Houchins v. City of Beckley

32 S.E.2d 286 | W. Va. | 1944

In these two prohibition proceedings, identical in substance and form, and therefore by agreement submitted together, *307 the prayers of the petitions ask this Court to prohibit the enforcement of certain judgments rendered against petitioners and in favor of Robert Wriston, G. C. Hedrick and Hal M. Scott, comprising and acting as the Sanitary Board of the City of Beckley, by George O. Mills and J. P. Meadows, justices of the peace of the magisterial district in which that city is located. The allegations of the petitions are in the main quite general, but they do clearly aver a provision contained in the city charter of Beckley, which, if valid, deprives justices of the peace of jurisdiction to hear and determine cases of the nature of those in which judgments against the petitioners were entered.

The Sanitary Board of the City of Beckley, the petitions allege, was created under Code, 16-13-32, and the judgments in question were based upon assessments levied by it in order to finance the retirement of revenue bonds, from the issuance and sale of which the present sewage system of the City of Beckley was constructed, the assessments in question having been imposed in accordance with the provisions of Code, 16-13-30. The allegations of the petitions undertake to raise the question of the validity of the laid levies by stating that their rate is not "just and equitable" as the statute in terms requires, but is exhorbitant and discriminatory. The petition alleges further that the Sanitary Board has, by unnecessarily high rates, accumulated and has on hand a fund of forty-five thousand dollars, which is far more than sufficient to meet all of its lawful expenditures.

The City of Beckley, its Sanitary Board, and the two named justices of the peace, appeared in response to the rules in both proceedings and, after having demurred to the petitions, filed their verified returns dealing with all phases of the sewage system of the City of Beckley, its origin, history, construction and financing, in elaborate detail, one of the exhibits being practically a financial statement of the Sanitary Board intended to sustain, among other allegations of the returns, the averment that its yearly income from "bills sent out" is thirty-five thousand dollars, and that that income is properly applied in *308 meeting an estimated general expense of thirteen thousand dollars per annum and to provide and maintain a sinking fund of seventeen thousand dollars per year to eventually retire a revenue bonded indebtedness of three hundred and six thousand dollars. The remaining five thousand dollars of the Board's annual income is for the purpose of meeting emergencies.
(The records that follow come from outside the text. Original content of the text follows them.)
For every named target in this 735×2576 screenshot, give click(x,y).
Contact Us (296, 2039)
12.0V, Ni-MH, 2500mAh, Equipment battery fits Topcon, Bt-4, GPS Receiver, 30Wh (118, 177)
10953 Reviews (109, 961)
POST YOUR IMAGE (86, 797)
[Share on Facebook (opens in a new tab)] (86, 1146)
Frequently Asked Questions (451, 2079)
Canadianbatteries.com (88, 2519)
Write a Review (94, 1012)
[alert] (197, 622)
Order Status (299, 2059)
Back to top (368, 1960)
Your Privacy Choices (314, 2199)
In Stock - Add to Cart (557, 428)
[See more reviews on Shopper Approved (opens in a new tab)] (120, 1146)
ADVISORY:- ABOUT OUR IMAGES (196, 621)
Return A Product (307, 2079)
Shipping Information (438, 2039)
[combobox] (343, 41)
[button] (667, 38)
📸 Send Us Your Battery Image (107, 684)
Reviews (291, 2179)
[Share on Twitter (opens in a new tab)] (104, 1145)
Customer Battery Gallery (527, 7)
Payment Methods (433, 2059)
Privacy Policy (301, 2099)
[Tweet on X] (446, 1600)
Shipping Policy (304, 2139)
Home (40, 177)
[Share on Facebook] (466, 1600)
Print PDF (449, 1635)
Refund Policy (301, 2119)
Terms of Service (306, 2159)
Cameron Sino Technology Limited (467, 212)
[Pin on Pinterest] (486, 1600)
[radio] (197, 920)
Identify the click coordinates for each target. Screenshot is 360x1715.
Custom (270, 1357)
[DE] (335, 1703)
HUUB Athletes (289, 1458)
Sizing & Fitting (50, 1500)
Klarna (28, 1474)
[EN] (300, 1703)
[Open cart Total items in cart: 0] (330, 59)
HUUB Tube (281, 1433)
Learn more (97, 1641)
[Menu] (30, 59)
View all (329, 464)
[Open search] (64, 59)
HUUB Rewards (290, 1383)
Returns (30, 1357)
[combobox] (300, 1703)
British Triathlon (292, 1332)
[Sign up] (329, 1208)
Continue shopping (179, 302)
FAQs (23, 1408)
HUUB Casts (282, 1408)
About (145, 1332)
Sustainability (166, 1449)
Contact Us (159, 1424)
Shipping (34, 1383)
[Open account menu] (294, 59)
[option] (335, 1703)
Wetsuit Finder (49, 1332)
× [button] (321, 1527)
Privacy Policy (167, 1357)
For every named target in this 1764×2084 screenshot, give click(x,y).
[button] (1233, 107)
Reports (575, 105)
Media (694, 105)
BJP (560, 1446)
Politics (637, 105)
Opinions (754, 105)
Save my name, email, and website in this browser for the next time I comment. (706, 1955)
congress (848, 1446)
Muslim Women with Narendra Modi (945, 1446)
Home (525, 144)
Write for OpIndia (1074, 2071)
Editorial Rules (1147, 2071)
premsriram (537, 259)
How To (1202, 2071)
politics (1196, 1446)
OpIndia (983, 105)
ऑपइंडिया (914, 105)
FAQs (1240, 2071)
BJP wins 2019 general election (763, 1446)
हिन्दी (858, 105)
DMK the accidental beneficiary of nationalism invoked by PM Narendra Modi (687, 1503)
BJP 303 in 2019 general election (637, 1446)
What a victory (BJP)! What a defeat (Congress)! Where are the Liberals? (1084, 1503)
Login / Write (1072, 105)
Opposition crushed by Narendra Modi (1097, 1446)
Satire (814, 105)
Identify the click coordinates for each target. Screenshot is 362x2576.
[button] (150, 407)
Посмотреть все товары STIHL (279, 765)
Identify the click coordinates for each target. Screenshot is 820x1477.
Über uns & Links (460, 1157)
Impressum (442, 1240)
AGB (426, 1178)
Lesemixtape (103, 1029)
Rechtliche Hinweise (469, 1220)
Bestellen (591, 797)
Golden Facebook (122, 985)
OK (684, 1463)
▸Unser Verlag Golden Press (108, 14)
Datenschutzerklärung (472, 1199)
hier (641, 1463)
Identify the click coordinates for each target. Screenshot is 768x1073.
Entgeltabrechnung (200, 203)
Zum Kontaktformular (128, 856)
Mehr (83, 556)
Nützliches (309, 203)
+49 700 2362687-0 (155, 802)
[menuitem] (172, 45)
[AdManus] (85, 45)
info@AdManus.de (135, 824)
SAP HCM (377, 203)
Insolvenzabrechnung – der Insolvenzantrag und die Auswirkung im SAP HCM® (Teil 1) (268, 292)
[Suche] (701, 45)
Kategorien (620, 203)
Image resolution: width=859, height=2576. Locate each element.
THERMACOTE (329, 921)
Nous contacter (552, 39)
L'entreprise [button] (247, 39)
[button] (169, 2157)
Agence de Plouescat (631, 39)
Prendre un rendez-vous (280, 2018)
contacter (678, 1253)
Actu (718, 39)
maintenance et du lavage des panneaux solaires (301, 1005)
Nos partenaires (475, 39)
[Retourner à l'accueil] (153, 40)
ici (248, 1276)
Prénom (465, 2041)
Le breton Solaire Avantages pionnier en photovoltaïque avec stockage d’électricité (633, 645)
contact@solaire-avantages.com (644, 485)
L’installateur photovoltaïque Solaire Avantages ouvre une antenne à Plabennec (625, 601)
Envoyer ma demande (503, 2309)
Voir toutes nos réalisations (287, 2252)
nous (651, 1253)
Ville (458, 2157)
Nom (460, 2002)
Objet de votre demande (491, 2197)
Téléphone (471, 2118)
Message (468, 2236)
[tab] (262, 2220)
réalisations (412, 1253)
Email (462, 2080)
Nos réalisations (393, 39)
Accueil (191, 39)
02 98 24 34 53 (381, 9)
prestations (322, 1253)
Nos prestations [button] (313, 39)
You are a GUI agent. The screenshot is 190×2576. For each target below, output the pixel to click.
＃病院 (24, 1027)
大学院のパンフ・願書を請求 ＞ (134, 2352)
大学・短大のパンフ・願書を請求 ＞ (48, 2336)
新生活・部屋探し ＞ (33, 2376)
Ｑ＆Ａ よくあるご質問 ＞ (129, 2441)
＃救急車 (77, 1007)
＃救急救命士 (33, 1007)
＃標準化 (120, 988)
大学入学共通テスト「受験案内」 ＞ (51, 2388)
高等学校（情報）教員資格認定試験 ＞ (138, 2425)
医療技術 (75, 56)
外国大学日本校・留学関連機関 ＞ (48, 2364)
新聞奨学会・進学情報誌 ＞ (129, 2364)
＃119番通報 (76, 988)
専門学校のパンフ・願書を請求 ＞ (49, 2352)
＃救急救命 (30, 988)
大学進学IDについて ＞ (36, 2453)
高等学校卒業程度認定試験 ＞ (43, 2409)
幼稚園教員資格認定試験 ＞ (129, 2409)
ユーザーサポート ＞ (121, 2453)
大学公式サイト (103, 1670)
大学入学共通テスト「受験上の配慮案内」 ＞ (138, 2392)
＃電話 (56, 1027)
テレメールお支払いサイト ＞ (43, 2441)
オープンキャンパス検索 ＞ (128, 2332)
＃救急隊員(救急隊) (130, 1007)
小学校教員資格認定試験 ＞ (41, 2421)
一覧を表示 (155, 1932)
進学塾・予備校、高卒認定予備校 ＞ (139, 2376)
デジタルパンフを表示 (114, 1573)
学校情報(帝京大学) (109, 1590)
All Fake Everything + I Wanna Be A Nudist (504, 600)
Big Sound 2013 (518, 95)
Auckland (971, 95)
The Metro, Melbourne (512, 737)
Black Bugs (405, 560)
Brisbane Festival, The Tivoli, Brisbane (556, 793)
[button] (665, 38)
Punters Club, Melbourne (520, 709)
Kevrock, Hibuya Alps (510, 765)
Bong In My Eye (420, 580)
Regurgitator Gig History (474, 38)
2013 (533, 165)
The returns deny practically all of the averments of the petitions and depositions were taken which went beyond the averments by showing that in certain instances the charges have been laid against occupants or tenants and not against the property owners of the occupied property in accordance with the statutory provision. The returns state, although the petitions do not so allege, that the charges made by the Sanitary Board against the users of the sewage system are based upon the amount of water used upon the premises as indicating the extent to which the sewers of the city are used for the purpose of removing the water supplied. The charge so made is subject to a deduction of the amount of water retained on the premises and not carried off by the sewer, the amount of water kept to be determined by a meter installed by the consumer and used, as in the case of a bottling company, to record gallonage of water that has come on the property but has not been disposed of through the sewers. Under the described method a minimum charge of fifty cents a month for the first two thousand gallons of water used, and fifteen cents per month for each additional thousand gallons used, was laid. The depositions taken by the relators were intended to sustain the general charge of discrimination by showing that certain users had been able to install meters used to measure their deductions while other users were either financially unable to buy or could not procure, at this time, the meters required for that purpose. The cases were submitted for decision upon the petitions, demurrers and returns of the respondents, and depositions taken on behalf of the relator.

Although prohibition lies as a matter of right, the allegations upon which it is based are required to be clear and *309 distinct, and the rule was issued in this matter due to the allegations of the petitions that the City of Beckley was operating under a charter provision which gave its municipal judge exclusive jurisdiction to entertain cases of the kind in which judgment had been rendered by justices of the peace against the relators within the corporate limits of that city. Since the civil jurisdiction of justices of the peace is fixed by Section 28, Article 8 of our Constitution, the Legislature, of course, cannot restrict the jurisdiction so established, and to the extent that the charter of the City of Beckley contains such an attempted limitation it is clearly unconstitutional and of no effect.

There is not an allegation contained in the petitions sufficient to raise the question of whether the charge complained of can be regularly laid against other than the owner of the property making use of the sewage system, such as tenants, in the light of the fact that the statutory provision plainly specifies that it shall be assessed against the property owners. Code, 16-13-30. For that reason we are not considering whether the Sanitary Board of the City of Beckley may exercise powers which exceed those granted it by the statute under which it is created.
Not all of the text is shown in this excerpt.